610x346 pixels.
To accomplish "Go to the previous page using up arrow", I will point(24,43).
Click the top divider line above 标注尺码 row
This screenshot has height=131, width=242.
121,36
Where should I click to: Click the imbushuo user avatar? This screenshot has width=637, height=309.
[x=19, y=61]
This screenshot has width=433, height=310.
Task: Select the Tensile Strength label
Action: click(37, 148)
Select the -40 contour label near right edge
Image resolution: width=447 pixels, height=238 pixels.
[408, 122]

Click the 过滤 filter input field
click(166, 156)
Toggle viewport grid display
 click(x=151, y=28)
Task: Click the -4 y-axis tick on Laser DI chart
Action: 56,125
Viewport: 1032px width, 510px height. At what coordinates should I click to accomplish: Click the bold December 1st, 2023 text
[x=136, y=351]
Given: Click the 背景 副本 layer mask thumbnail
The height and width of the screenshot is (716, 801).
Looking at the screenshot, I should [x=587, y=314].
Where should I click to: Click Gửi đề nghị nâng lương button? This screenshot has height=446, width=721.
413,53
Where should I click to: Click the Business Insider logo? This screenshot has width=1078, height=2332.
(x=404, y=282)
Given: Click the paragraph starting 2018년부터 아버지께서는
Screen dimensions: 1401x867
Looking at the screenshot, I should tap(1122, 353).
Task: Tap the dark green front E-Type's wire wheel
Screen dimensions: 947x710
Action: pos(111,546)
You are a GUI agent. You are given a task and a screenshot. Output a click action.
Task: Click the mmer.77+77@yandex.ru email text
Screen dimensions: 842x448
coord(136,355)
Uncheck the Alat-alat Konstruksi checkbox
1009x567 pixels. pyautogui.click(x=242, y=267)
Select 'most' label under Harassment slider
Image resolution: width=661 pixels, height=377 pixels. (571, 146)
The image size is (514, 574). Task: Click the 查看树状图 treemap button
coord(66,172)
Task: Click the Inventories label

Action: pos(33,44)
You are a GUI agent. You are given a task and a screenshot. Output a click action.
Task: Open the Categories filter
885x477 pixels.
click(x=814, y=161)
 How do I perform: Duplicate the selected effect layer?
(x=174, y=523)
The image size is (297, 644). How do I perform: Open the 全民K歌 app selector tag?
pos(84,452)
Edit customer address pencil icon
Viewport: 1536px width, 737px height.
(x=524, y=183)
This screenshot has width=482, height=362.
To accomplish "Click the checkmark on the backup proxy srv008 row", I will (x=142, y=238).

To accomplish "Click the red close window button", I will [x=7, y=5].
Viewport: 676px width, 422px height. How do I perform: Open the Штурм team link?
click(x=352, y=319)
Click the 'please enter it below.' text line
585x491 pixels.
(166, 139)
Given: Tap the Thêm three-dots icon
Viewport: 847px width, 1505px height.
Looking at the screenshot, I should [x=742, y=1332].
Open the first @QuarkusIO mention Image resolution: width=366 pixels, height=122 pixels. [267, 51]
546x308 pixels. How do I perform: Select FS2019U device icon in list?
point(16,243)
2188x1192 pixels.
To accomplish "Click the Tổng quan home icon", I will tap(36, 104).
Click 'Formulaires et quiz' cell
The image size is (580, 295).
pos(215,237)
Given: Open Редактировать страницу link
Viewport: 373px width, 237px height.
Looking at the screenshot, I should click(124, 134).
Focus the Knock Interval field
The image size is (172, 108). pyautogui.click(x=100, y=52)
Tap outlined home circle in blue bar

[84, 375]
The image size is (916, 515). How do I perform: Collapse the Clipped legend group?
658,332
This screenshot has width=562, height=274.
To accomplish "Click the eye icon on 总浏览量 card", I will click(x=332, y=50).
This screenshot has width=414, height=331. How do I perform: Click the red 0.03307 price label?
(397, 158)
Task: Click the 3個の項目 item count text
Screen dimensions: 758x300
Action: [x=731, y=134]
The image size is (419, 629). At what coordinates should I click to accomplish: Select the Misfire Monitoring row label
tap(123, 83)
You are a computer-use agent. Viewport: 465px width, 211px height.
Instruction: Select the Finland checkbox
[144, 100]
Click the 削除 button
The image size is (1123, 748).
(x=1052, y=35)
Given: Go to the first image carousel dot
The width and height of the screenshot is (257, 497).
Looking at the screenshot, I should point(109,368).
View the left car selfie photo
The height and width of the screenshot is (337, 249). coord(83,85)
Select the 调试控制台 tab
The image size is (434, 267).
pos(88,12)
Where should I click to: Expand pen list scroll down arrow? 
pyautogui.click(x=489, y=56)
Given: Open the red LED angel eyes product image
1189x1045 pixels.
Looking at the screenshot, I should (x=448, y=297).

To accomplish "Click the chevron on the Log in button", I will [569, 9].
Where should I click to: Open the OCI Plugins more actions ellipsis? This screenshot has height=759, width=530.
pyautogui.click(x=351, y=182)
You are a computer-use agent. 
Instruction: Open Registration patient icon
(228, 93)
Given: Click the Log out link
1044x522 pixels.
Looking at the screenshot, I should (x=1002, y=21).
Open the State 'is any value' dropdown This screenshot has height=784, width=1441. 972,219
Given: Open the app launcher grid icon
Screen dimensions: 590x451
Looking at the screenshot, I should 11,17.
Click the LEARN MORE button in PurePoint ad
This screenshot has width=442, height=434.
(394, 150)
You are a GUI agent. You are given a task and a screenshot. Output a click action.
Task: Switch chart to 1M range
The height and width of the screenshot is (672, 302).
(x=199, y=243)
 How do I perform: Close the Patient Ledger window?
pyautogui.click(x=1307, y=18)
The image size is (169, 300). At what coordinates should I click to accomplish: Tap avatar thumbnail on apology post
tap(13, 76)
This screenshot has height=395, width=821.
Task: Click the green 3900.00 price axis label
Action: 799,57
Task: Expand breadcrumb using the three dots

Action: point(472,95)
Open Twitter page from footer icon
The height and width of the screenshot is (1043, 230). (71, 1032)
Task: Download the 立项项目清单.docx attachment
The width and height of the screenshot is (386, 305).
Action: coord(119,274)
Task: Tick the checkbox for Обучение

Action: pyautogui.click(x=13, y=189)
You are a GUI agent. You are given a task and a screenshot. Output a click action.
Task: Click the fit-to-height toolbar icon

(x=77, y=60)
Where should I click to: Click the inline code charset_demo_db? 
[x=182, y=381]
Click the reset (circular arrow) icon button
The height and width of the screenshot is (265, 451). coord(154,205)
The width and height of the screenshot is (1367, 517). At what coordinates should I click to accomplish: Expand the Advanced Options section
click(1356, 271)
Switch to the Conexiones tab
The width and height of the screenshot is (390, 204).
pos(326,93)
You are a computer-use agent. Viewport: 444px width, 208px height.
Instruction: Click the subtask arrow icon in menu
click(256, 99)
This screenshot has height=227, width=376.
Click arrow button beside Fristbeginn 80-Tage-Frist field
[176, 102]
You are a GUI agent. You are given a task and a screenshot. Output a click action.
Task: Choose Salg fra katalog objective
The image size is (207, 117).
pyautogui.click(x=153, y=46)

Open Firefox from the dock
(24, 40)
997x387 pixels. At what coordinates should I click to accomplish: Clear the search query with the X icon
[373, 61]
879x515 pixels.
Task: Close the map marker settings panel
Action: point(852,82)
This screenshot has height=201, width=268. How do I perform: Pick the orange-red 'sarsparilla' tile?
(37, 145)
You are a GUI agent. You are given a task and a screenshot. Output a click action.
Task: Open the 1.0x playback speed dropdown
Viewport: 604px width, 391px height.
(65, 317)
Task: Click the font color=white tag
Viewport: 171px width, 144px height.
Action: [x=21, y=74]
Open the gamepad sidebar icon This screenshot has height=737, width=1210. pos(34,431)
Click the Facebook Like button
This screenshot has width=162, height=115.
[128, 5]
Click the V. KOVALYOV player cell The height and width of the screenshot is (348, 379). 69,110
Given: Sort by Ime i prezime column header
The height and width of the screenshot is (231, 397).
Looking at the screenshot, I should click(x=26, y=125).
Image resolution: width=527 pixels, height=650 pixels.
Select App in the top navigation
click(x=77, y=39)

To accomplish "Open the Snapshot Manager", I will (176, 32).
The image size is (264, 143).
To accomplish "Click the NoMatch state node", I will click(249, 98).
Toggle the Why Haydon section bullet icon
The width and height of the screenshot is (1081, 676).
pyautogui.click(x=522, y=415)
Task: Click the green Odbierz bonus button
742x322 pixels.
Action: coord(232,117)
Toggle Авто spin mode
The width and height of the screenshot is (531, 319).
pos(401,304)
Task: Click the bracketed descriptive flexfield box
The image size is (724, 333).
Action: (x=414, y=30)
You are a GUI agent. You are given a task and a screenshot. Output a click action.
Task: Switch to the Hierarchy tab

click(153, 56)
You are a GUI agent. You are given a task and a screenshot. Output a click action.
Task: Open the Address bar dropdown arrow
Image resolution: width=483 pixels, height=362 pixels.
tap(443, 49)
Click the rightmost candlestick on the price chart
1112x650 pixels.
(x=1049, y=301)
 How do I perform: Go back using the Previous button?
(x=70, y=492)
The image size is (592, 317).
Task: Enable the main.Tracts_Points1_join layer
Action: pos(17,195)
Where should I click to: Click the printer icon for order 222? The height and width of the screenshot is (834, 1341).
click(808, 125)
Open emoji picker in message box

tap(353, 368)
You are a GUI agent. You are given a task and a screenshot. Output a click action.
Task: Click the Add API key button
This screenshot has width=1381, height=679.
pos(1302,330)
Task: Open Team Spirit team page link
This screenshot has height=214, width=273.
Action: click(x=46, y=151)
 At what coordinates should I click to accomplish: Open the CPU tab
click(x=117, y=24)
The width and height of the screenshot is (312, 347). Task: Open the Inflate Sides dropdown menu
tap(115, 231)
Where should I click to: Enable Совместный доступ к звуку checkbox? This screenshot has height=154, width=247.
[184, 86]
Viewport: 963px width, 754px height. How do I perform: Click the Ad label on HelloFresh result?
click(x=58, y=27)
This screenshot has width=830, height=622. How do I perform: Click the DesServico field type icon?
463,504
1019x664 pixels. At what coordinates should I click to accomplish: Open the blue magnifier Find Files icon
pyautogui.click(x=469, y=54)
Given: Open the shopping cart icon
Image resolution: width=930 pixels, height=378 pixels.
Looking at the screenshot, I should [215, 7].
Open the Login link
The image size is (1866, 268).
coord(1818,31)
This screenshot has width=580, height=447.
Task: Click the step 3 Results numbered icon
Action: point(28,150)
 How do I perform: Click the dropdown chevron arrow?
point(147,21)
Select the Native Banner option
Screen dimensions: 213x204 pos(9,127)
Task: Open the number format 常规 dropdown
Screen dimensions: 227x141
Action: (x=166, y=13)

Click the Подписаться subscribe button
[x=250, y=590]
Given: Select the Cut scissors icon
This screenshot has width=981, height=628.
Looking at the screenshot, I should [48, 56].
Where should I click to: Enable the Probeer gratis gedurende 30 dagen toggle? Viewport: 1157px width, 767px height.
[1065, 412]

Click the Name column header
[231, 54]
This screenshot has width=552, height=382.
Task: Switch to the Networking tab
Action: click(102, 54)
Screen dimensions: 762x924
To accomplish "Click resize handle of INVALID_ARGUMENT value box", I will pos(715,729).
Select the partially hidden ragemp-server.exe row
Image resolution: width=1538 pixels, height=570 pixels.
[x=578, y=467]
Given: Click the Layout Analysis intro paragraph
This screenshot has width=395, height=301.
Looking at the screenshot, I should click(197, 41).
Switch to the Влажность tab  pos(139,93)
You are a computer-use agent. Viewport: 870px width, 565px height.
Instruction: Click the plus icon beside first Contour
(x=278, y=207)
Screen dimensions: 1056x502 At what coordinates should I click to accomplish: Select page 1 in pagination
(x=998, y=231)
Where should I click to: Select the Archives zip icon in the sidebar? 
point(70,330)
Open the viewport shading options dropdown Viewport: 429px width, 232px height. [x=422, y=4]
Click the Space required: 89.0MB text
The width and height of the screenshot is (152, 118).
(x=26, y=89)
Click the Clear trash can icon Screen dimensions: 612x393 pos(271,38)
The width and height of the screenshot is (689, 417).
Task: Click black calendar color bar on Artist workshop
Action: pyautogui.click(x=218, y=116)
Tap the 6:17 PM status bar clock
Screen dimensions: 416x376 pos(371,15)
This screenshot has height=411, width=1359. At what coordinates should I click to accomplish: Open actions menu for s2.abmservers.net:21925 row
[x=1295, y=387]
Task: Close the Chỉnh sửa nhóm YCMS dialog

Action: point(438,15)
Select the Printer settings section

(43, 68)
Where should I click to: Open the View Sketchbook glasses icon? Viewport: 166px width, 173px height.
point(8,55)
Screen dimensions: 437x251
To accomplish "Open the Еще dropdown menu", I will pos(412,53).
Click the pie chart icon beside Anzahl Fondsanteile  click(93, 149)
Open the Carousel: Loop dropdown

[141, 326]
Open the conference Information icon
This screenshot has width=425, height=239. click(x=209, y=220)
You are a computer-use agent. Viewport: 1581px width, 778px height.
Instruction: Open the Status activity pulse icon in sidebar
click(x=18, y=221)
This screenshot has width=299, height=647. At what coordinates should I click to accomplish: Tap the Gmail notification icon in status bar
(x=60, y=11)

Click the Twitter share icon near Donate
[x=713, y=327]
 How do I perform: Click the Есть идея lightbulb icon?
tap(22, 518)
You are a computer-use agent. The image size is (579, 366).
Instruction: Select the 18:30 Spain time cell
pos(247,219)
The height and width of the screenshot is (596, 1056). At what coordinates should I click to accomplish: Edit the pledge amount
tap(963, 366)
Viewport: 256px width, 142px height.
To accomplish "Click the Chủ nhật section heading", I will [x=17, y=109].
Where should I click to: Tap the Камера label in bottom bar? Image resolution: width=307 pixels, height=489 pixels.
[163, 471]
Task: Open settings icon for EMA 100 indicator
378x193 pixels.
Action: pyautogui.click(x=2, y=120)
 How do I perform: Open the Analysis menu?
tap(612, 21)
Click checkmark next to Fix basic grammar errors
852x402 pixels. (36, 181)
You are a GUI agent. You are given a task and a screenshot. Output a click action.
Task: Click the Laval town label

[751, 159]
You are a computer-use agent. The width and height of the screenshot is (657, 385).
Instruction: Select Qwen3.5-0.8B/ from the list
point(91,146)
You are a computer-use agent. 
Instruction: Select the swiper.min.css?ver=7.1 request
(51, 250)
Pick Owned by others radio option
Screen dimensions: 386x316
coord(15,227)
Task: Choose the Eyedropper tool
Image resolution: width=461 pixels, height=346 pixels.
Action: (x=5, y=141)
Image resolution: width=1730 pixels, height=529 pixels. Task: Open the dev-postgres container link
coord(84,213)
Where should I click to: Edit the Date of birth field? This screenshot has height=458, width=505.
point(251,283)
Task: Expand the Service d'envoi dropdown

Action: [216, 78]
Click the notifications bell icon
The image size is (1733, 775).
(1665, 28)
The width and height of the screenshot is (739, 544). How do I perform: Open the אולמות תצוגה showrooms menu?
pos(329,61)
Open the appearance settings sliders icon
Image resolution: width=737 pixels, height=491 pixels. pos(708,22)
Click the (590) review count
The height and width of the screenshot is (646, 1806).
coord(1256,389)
**********
Within the listing above, give again exactly every line from the line with "Click the Facebook Like button" through the line with "Task: Click the green Odbierz bonus button", both included, and no other line.

Click the Facebook Like button
This screenshot has width=162, height=115.
[128, 5]
Click the V. KOVALYOV player cell The height and width of the screenshot is (348, 379). 69,110
Given: Sort by Ime i prezime column header
The height and width of the screenshot is (231, 397).
Looking at the screenshot, I should click(x=26, y=125).
Image resolution: width=527 pixels, height=650 pixels.
Select App in the top navigation
click(x=77, y=39)

To accomplish "Open the Snapshot Manager", I will (176, 32).
The image size is (264, 143).
To accomplish "Click the NoMatch state node", I will click(249, 98).
Toggle the Why Haydon section bullet icon
The width and height of the screenshot is (1081, 676).
pyautogui.click(x=522, y=415)
Task: Click the green Odbierz bonus button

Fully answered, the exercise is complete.